> **DO THIS**
Give back every line of the records below word for word, but leave out the pictures.

> **DATA TO USE**
--- Begin ---
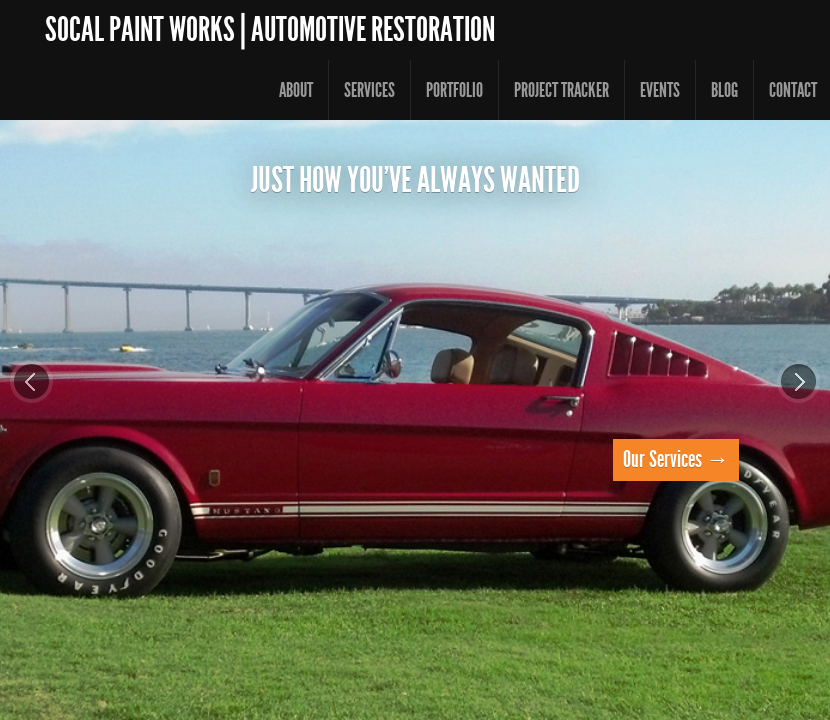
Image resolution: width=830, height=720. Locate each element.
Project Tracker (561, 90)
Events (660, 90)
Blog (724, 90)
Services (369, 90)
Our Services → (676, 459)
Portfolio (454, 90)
--- End ---
> **TASK SOLUTION**
Image resolution: width=830, height=720. Locate each element.
Project Tracker (561, 90)
Events (660, 90)
Blog (724, 90)
Services (369, 90)
Our Services → (676, 459)
Portfolio (454, 90)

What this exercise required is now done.